Segment Start: Records to process

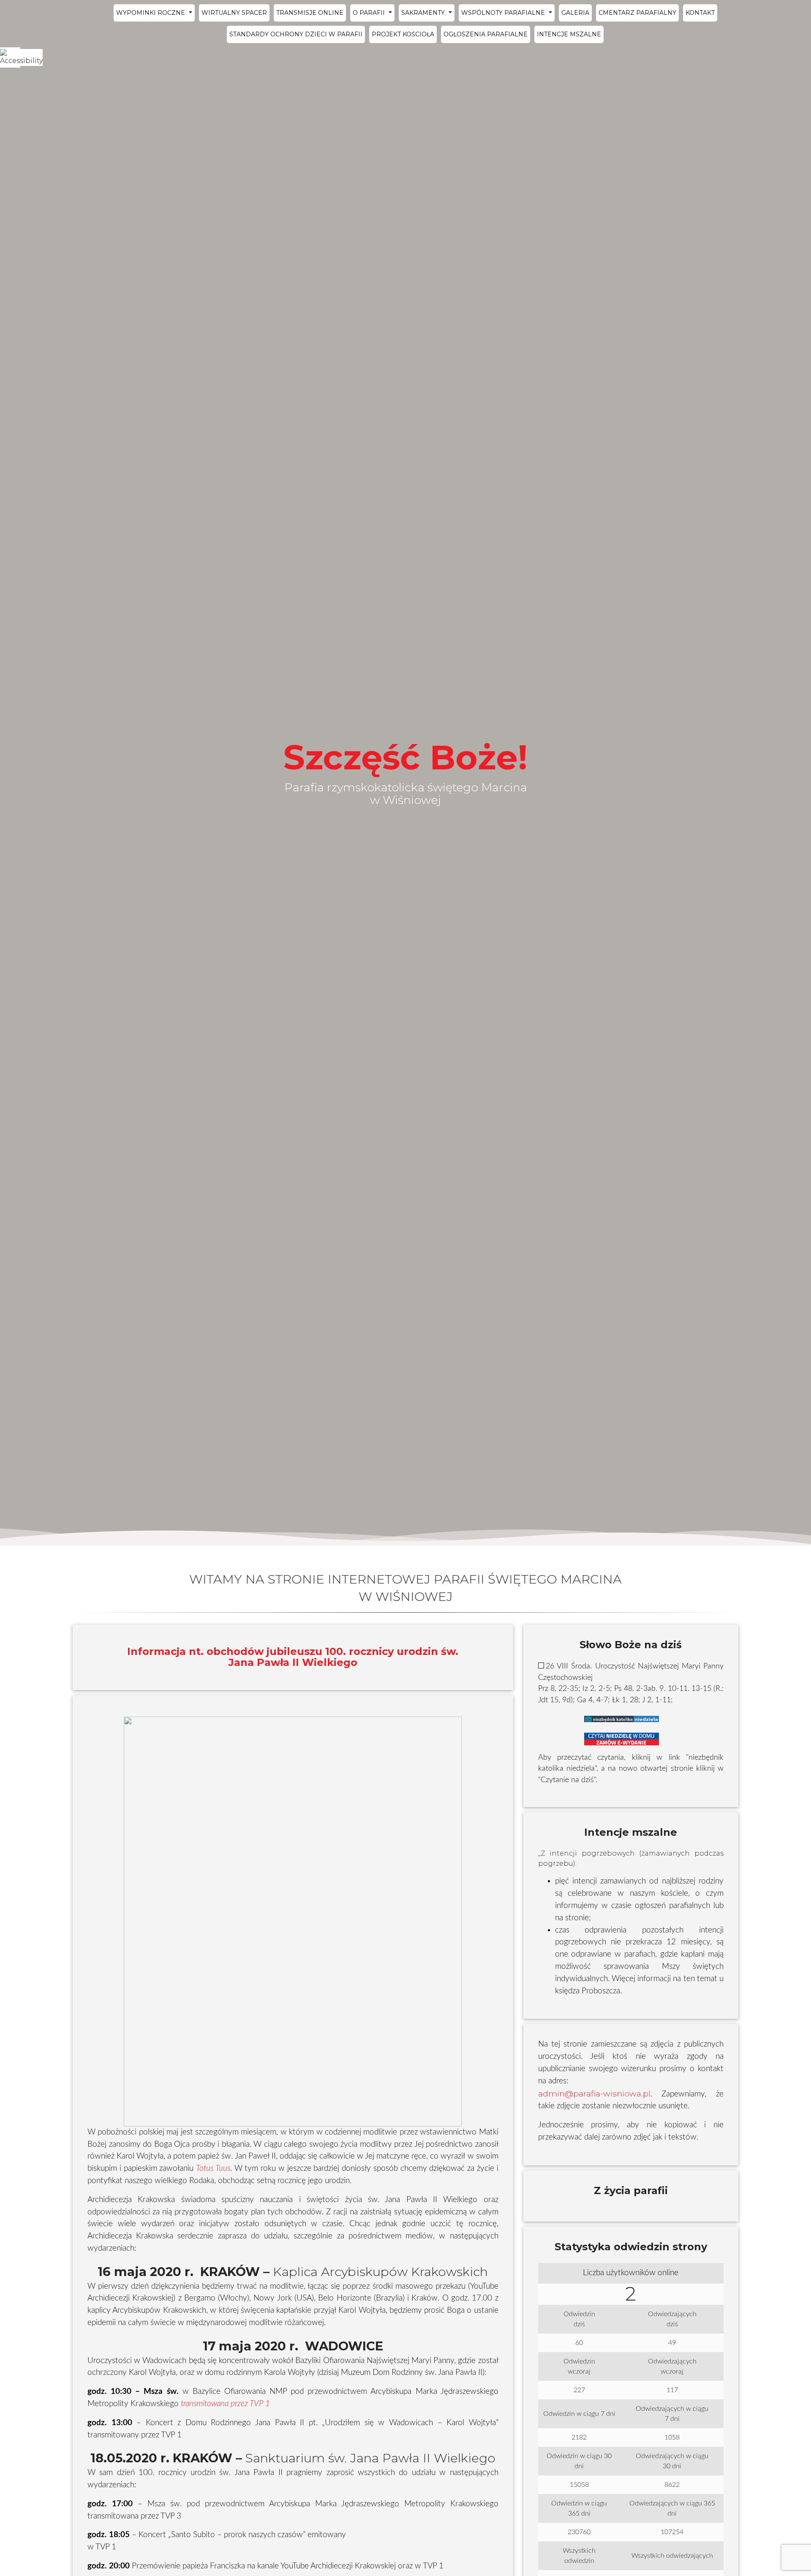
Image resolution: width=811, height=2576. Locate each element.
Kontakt (700, 12)
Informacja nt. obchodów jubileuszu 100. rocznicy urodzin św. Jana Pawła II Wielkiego (292, 1656)
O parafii (369, 12)
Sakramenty (423, 12)
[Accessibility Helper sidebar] (10, 57)
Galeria (575, 12)
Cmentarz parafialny (637, 12)
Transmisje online (309, 12)
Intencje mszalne (569, 34)
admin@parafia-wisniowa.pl (594, 2093)
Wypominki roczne (151, 12)
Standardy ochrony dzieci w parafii (295, 34)
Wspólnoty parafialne (504, 12)
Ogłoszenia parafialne (486, 34)
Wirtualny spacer (234, 12)
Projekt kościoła (403, 34)
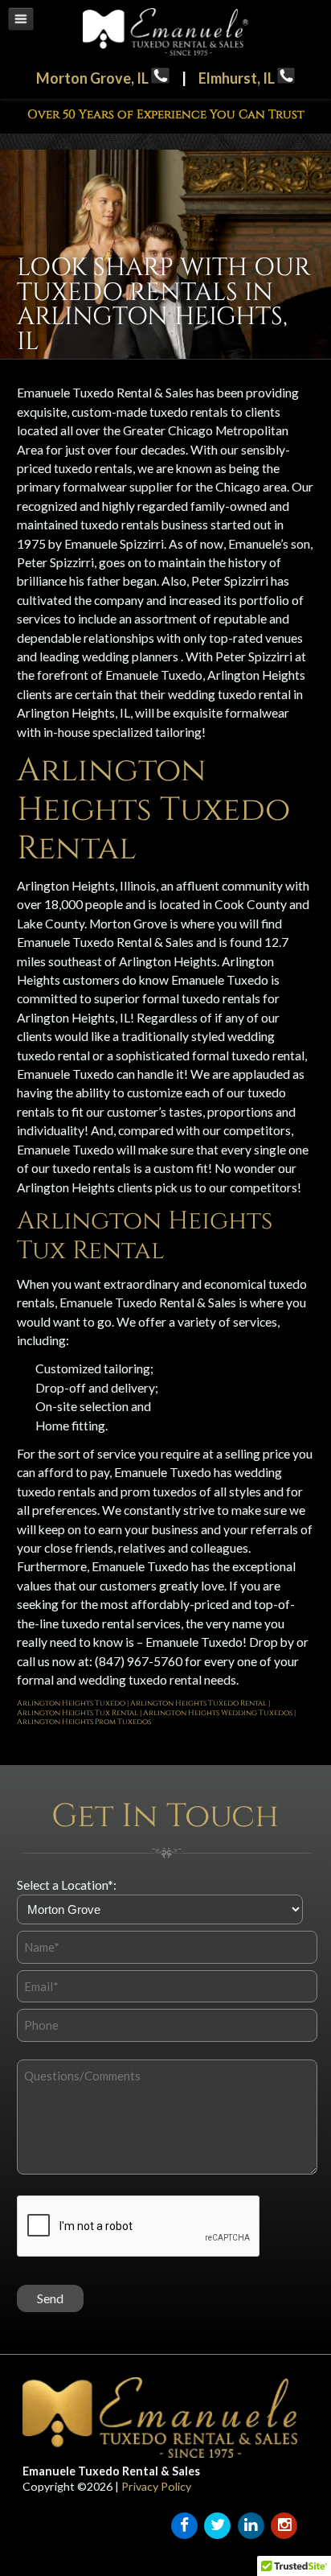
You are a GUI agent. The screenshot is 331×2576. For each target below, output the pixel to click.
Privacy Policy (156, 2486)
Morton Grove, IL (93, 78)
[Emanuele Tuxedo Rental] (165, 51)
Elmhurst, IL (237, 78)
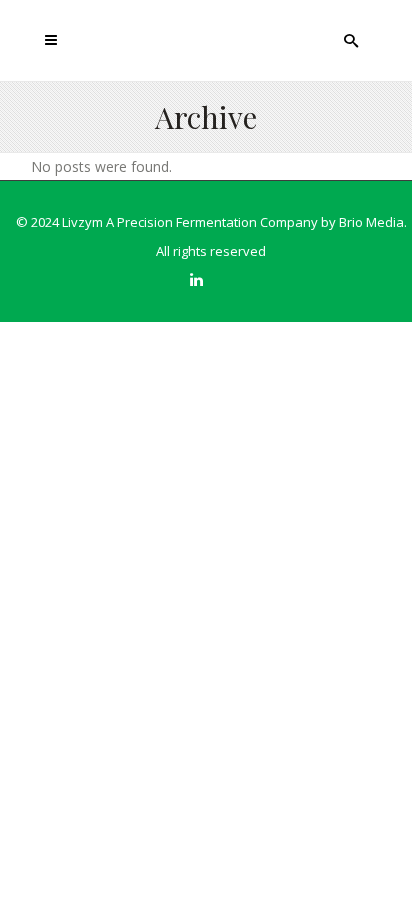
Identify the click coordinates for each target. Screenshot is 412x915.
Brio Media (371, 222)
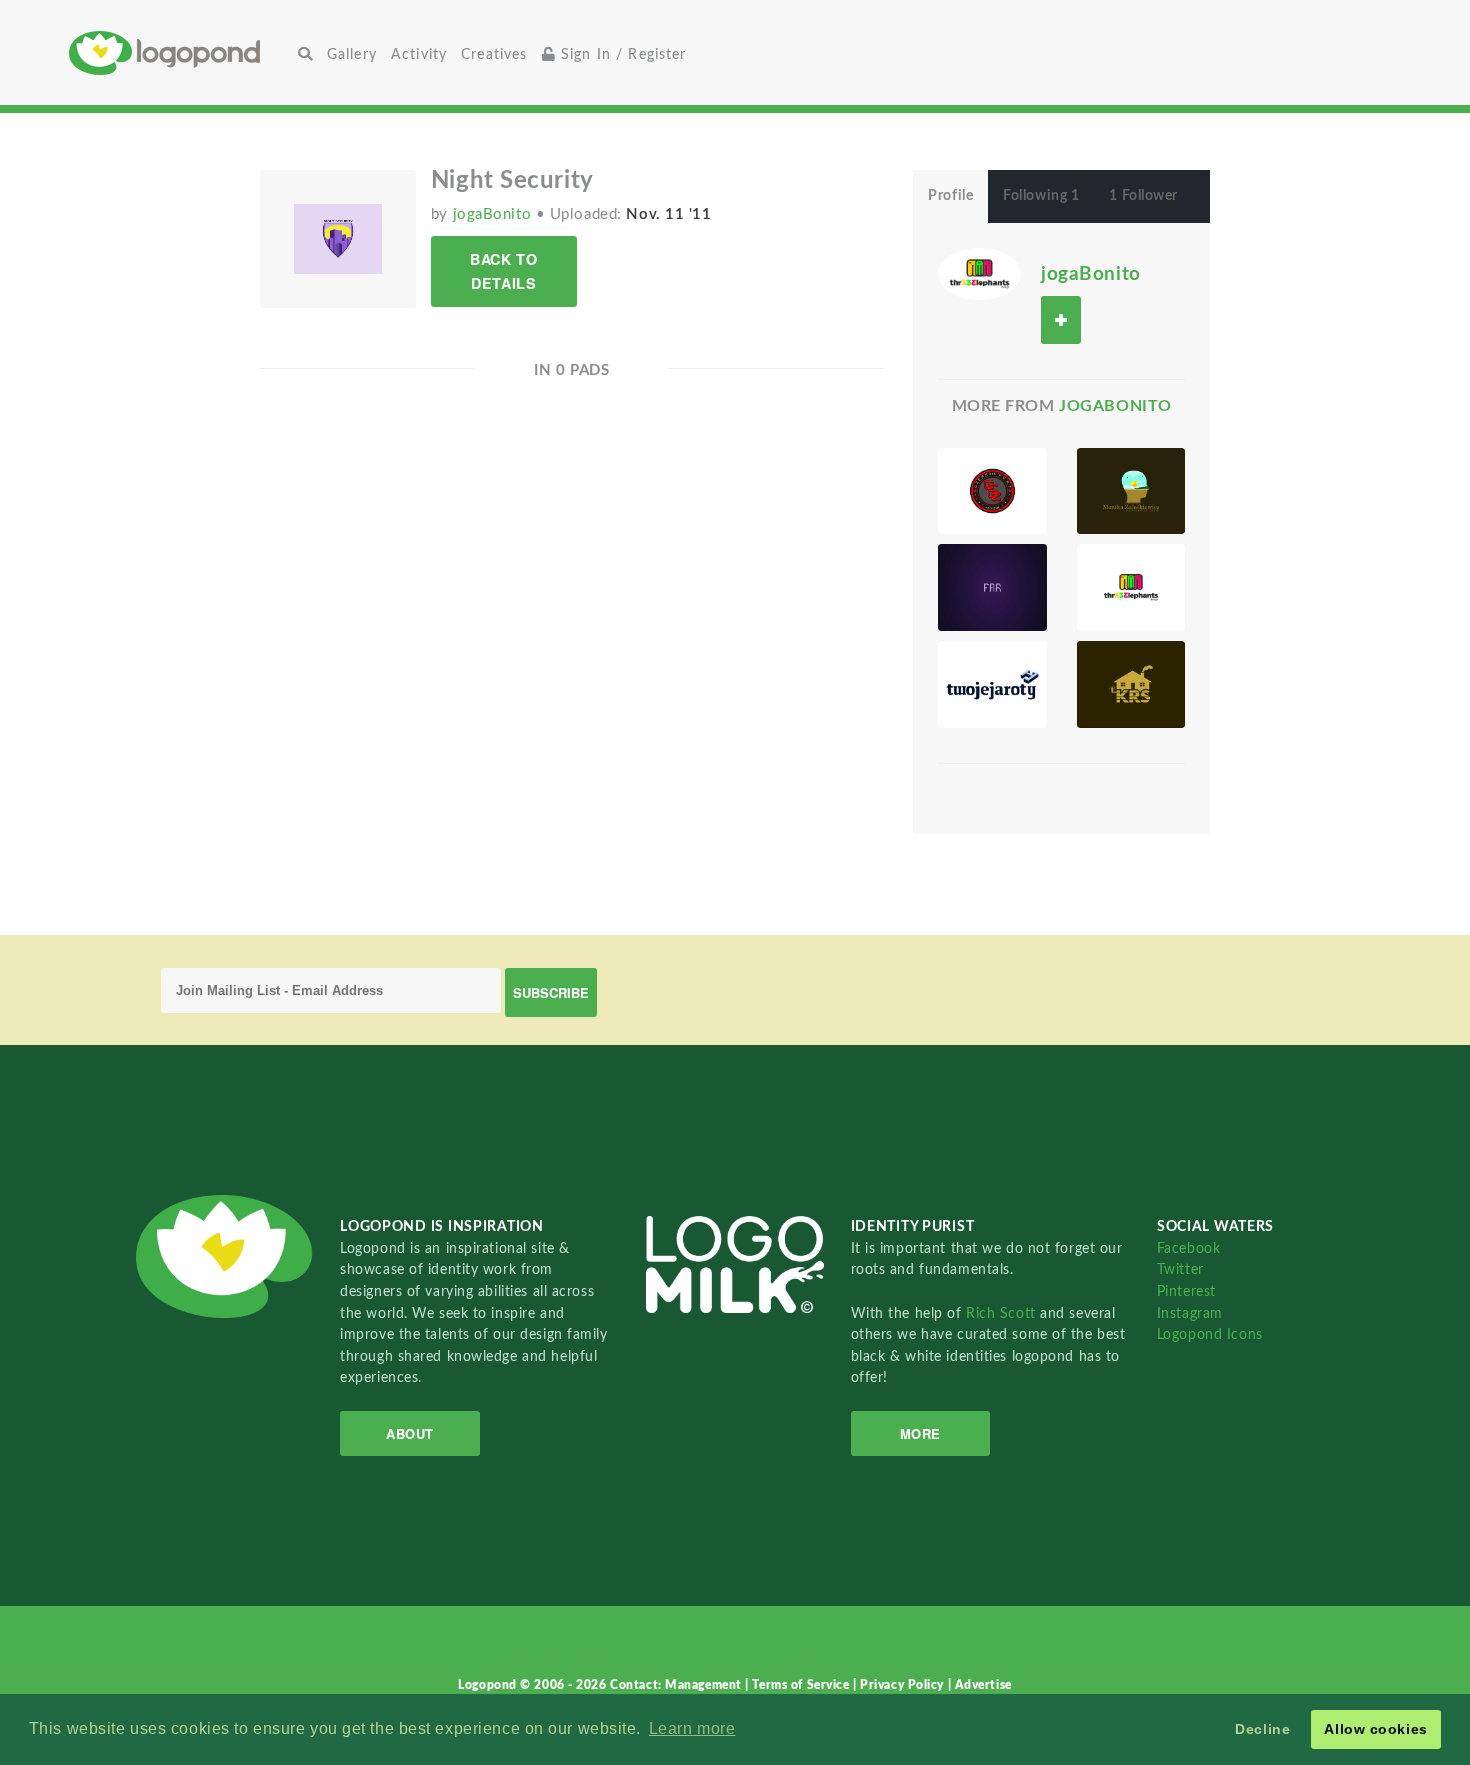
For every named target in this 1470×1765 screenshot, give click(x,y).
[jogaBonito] (979, 273)
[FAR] (992, 587)
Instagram (1190, 1313)
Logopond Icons (1210, 1334)
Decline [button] (1262, 1729)
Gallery (352, 54)
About (410, 1433)
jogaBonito (494, 214)
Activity (419, 54)
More (920, 1433)
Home (180, 52)
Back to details (503, 270)
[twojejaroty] (992, 684)
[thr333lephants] (1131, 587)
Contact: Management (677, 1685)
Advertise (983, 1685)
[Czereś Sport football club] (992, 491)
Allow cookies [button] (1375, 1729)
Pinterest (1186, 1291)
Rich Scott (1003, 1313)
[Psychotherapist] (1131, 491)
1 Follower (1143, 196)
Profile (950, 196)
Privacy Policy (903, 1685)
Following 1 (1041, 196)
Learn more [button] (692, 1728)
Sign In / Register (621, 54)
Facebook (1188, 1248)
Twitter (1180, 1269)
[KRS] (1131, 684)
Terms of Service (802, 1685)
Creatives (494, 54)
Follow (1061, 319)
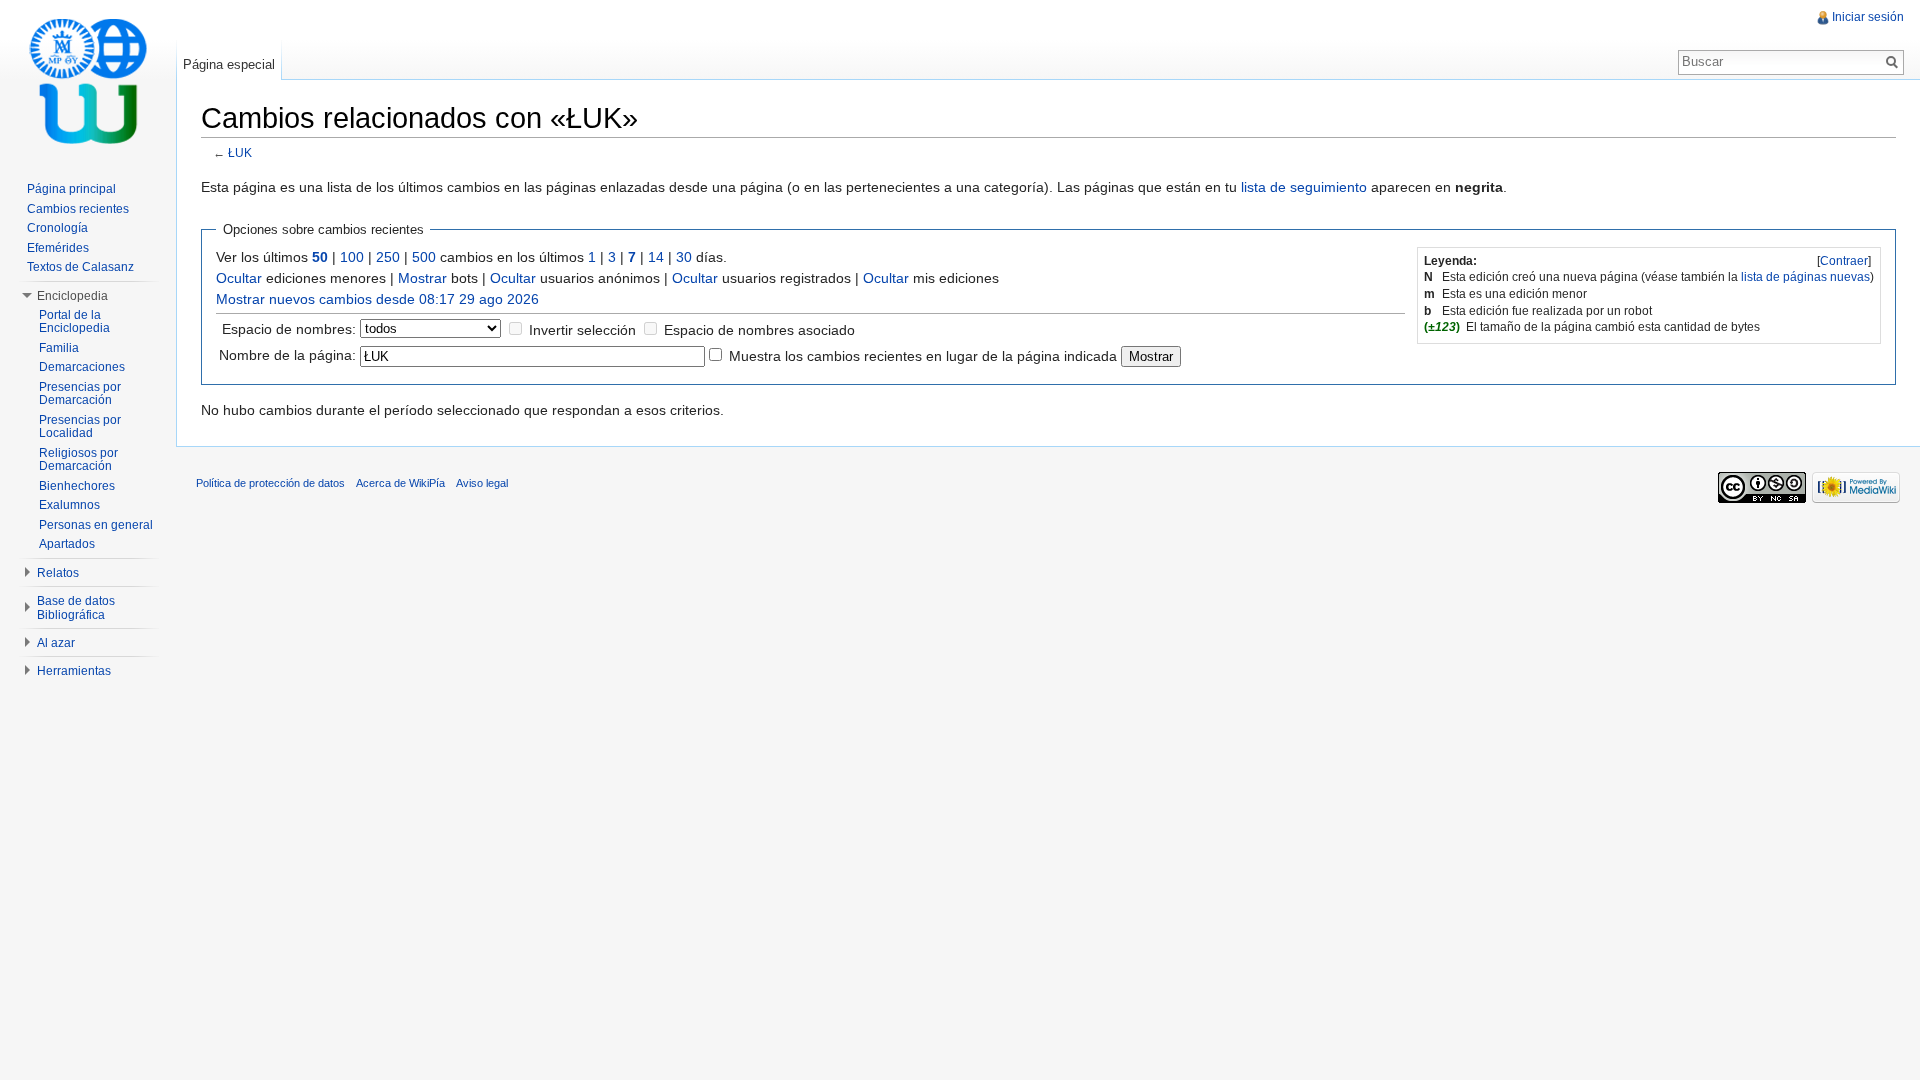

Segment End: Records to process

## What is needed
Look through the data above for the string "each" and copy every line where it appears.

## Response to this task
Image resolution: width=811, height=2576. Locate each element.
You are a GUI agent. The screenshot is 331×2576. For each target below, output the pixel to click.
Identify the click coordinates for each target. Screenshot is 412x915.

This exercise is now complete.